◆ **Given records**:
▶

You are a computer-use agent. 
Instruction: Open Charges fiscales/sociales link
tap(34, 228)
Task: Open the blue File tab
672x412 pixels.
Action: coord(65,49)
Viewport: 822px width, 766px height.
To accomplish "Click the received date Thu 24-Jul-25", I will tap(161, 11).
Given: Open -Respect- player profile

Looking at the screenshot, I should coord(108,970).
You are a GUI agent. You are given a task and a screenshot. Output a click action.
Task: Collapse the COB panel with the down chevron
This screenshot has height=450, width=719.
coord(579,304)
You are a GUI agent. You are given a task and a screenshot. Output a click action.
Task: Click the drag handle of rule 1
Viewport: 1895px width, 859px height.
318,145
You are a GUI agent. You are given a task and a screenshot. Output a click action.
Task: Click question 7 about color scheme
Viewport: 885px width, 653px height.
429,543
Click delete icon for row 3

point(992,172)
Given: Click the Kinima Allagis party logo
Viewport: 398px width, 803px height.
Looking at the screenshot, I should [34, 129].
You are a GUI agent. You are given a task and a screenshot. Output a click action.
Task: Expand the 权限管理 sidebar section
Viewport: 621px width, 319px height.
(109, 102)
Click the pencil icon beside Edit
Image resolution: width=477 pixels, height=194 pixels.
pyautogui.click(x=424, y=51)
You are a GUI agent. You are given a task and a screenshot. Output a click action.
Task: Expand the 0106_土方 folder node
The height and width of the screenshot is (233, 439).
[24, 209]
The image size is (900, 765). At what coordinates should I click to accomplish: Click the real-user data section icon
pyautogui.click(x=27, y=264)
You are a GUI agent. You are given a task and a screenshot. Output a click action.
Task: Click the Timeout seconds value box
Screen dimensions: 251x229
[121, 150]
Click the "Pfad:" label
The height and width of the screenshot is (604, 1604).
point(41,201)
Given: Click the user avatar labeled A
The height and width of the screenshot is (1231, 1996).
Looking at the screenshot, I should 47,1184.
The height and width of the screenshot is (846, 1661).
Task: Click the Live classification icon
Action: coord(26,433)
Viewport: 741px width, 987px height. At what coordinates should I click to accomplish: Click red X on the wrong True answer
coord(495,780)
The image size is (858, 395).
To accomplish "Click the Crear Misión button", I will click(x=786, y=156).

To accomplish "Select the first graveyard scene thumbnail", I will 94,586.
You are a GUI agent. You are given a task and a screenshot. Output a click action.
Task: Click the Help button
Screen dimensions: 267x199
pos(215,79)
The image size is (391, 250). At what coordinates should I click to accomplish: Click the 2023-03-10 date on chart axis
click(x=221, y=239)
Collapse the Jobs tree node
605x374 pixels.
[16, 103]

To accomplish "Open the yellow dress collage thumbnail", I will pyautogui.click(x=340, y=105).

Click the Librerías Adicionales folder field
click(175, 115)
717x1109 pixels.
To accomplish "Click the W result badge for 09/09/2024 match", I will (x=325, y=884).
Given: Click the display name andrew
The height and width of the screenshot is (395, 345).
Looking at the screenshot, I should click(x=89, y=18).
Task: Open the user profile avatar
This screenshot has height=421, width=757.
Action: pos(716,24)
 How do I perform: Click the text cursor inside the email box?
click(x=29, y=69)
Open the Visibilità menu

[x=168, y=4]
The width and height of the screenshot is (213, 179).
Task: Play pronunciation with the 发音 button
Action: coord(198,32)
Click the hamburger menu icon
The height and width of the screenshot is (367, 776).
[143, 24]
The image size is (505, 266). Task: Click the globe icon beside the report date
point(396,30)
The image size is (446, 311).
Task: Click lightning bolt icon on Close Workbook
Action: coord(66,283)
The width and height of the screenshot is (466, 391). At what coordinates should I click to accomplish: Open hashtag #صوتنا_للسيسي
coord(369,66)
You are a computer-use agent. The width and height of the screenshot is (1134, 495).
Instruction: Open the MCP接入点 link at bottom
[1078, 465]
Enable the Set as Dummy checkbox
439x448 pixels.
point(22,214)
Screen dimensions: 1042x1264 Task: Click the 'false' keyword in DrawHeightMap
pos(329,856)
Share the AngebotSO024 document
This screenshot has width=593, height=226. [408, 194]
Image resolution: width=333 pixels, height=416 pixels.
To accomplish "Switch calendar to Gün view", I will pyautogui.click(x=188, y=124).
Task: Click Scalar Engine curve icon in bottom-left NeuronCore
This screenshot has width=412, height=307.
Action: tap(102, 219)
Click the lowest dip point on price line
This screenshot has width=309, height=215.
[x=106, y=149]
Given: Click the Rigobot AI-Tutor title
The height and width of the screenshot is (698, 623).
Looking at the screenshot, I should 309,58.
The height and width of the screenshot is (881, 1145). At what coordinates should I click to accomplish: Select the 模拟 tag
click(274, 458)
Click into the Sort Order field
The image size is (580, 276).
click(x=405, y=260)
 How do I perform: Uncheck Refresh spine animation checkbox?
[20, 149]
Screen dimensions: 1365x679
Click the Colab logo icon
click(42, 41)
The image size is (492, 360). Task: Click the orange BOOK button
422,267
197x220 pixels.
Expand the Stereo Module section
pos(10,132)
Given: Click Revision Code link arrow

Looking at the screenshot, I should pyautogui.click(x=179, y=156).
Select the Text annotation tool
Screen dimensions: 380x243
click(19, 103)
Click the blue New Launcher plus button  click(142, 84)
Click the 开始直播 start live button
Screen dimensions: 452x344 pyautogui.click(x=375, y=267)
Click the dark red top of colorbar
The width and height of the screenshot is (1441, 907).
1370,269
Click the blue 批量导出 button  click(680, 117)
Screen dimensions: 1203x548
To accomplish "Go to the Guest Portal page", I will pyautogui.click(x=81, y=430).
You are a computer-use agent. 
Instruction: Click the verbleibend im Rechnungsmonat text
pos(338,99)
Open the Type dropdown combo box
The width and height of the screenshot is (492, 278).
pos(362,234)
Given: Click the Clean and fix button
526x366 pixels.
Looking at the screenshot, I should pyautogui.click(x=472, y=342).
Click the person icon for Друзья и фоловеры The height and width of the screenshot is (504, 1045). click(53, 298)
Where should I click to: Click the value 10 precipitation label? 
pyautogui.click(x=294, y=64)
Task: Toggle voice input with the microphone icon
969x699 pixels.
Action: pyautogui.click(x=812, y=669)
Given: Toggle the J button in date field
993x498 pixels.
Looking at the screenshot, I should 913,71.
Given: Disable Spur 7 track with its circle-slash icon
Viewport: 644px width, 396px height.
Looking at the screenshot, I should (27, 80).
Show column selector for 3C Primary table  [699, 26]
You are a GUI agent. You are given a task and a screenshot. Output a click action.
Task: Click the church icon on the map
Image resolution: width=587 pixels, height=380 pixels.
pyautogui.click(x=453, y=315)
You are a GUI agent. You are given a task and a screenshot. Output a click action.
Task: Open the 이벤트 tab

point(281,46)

◀

Check each line above for the word "will" and say how many have it, with nothing else.

◆ **Result for this task**: 7